Biochemical and biophysical studies of Helicobacter pylori arginine decarboxylase, an enzyme important for acid adaptation in host

Abstract

Despite importance of arginine decarboxylase (ADC: EC 4.1.1.19) of Helicobacter pylori (H. pylori) 26695 pathogenic strain for acid adaptation in host, the enzyme has not yet been studied at a molecular level. Using combined approaches that include kinetic assays, site-directed mutagenesis, circular dichroism, heat-induced denaturation, analytical gel-filtration, and homology modeling, we report here a detailed investigation of H. pylori ADC. The pyridoxal 5′-phosphate (PLP)-dependent enzyme exhibits higher catalytic activity in the presence of Mg 2+ ions at pH ∼8.5. Unlike other bacterial ADCs, this homolog exists as a hexamer. The higher thermal stability (T m ∼65.8 ± 0.2 °C) of the enzyme observed from the heat-induced circular dichroism measurements indicates its secondary structural stabilization in the presence of PLP. The kinetic parameters K m and k cat of the enzyme are determined to be 3.4 ± 0.2 mM and 55.2 ± 1.0 min −1 , respectively. We elucidate that Cys487, a conserved residue located at the active-site, is involved in the catalysis, whose pK a value was estimated to be ∼7.2. The homology model of the protein show conserved α/β TIM barrel and β-sandwich domains, which are characteristic features of fold III decarboxylases.

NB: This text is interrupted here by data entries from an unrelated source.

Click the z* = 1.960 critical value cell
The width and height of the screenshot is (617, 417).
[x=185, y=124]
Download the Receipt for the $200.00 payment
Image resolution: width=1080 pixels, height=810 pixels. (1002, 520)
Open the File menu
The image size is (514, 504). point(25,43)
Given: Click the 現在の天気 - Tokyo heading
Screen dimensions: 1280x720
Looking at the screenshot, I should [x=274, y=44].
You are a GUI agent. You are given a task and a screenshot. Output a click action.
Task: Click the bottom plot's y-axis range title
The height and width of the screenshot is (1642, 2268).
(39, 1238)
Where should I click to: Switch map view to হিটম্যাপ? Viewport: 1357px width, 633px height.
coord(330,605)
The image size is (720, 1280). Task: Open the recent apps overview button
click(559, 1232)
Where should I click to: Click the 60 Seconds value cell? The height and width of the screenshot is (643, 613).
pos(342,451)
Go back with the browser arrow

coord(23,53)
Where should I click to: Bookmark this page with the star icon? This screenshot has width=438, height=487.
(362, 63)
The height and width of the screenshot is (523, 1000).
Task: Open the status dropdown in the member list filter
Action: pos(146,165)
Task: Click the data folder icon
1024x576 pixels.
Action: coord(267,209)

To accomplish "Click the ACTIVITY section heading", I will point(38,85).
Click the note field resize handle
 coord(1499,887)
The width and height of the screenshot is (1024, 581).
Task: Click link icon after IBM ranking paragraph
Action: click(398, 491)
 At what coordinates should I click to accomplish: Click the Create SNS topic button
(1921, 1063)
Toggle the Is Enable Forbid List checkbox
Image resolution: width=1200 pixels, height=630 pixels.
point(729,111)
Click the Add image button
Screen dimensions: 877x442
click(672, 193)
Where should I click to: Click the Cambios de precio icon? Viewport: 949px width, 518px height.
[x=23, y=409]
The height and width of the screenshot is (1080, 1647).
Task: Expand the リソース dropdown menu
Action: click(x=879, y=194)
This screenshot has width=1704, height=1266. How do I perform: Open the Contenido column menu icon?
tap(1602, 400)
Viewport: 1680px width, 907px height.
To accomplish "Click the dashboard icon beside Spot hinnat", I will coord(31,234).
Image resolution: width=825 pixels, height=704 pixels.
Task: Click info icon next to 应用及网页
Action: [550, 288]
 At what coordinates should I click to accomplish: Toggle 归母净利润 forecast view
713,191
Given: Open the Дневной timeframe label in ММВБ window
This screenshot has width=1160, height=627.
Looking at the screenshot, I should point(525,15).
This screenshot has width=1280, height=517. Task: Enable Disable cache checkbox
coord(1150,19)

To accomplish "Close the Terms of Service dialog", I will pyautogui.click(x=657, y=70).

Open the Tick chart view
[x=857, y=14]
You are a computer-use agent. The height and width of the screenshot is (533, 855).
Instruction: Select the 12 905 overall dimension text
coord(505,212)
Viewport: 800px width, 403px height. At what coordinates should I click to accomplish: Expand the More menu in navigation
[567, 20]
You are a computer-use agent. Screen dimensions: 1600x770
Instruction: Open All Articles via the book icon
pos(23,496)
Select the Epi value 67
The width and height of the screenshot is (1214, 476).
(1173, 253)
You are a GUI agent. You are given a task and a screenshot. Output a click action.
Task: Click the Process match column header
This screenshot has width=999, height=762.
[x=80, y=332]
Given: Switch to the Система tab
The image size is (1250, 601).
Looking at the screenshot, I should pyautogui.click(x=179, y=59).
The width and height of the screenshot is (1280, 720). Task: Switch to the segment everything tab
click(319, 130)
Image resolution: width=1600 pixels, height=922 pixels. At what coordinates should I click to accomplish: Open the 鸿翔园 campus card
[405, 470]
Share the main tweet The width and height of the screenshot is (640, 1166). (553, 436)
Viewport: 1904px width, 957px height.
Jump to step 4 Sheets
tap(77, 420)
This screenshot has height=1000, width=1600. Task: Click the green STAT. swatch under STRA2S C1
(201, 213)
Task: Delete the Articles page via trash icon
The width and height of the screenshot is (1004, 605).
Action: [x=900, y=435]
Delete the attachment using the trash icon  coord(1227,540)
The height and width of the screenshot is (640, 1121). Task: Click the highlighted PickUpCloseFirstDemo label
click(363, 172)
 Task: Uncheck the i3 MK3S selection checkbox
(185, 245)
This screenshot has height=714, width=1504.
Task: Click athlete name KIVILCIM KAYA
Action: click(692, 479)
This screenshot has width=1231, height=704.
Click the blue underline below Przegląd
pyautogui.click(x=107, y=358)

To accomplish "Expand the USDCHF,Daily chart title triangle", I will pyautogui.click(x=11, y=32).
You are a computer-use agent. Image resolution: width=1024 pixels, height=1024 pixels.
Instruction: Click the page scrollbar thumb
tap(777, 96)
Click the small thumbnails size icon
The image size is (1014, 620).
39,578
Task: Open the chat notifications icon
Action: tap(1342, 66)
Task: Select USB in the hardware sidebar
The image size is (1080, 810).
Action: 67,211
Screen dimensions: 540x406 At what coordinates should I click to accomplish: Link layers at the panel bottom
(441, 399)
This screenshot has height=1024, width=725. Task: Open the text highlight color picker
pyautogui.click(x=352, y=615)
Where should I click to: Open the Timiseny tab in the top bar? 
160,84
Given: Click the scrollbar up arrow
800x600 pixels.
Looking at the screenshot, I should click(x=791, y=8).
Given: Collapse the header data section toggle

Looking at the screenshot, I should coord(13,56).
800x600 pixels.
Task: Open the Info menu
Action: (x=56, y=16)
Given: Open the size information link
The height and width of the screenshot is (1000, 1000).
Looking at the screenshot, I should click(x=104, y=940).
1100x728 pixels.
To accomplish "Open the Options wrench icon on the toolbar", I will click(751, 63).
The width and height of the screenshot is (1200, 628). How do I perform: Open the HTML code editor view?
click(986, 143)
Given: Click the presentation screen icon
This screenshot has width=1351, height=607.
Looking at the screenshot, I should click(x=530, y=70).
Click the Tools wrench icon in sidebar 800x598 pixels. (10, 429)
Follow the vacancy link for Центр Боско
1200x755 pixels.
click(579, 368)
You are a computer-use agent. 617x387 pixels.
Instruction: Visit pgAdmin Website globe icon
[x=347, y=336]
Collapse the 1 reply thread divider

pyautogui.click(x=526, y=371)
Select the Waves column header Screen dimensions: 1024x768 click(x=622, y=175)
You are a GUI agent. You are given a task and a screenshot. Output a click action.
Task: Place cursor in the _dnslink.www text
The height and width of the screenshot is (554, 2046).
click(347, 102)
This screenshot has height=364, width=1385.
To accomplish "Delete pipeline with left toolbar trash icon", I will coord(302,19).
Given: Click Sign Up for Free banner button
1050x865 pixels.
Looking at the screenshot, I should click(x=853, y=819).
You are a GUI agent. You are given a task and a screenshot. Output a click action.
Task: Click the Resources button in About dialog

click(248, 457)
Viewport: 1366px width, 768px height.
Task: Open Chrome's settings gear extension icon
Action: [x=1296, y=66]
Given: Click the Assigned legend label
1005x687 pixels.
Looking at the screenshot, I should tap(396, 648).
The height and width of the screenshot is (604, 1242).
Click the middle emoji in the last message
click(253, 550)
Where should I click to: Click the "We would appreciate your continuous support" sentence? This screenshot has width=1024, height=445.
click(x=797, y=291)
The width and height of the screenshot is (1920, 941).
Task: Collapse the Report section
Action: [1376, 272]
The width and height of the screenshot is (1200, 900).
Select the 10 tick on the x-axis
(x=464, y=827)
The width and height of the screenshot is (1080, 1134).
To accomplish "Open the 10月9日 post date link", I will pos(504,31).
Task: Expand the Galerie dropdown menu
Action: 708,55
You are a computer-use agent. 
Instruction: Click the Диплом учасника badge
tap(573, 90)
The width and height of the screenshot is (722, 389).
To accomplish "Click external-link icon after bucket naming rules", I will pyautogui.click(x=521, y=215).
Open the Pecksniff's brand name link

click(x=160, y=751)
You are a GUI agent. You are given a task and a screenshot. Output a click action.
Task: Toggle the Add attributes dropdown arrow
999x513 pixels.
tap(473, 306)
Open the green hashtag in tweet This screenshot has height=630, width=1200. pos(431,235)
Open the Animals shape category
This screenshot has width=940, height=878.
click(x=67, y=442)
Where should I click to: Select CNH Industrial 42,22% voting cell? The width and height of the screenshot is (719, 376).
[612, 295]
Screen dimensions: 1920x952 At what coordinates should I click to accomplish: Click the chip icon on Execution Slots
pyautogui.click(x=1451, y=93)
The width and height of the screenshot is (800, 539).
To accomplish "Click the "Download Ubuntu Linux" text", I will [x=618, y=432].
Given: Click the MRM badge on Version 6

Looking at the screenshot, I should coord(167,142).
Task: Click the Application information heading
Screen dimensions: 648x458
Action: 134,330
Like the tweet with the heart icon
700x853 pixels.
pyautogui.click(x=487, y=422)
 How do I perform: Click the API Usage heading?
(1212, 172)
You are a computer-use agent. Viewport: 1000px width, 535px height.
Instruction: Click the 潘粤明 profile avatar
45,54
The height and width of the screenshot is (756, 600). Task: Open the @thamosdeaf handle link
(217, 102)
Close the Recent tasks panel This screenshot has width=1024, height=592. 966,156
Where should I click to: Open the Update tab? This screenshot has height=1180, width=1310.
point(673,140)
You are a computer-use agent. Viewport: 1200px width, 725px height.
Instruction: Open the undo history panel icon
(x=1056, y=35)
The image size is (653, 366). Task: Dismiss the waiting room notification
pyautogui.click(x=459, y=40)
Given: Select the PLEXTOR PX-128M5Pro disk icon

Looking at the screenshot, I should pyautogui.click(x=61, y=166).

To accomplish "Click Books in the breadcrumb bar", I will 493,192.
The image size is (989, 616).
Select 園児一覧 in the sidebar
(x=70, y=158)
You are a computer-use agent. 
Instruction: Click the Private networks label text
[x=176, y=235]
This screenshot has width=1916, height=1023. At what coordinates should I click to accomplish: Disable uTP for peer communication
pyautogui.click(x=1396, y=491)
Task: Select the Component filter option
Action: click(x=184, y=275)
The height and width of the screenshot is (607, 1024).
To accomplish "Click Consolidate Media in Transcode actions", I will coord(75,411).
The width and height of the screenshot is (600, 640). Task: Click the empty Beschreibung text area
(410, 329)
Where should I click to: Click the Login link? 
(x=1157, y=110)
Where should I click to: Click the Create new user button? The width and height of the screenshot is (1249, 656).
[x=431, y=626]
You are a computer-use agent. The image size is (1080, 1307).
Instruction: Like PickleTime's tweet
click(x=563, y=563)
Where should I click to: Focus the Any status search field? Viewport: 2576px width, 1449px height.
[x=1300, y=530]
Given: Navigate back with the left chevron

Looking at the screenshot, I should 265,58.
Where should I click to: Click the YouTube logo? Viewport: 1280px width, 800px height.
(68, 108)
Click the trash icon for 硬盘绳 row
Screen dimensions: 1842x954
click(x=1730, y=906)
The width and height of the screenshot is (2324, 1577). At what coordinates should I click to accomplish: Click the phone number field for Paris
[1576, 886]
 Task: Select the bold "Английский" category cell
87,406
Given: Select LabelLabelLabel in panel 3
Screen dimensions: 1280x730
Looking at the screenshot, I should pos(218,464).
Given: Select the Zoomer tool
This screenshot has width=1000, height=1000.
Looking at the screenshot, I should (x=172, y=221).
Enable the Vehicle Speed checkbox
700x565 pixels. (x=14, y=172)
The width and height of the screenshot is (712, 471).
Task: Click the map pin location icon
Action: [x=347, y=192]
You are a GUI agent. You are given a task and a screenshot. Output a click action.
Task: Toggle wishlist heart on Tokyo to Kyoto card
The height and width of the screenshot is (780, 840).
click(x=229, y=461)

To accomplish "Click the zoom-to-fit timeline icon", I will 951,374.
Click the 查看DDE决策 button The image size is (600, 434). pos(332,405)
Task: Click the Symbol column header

A lower sequence identity (∼21%) of this enzyme compared with its human counterpart has enabled us to screen putative inhibitors of H. pylori ADC. We found that α-difluoromethylarginine inhibits the activity of the H. pylori enzyme competitively with a K i value ∼118 µM and thus it can serve as a basis to design inhibitors with higher efficacy against this ADC. © 2018 IUBMB Life, 70(7):658–669, 2018.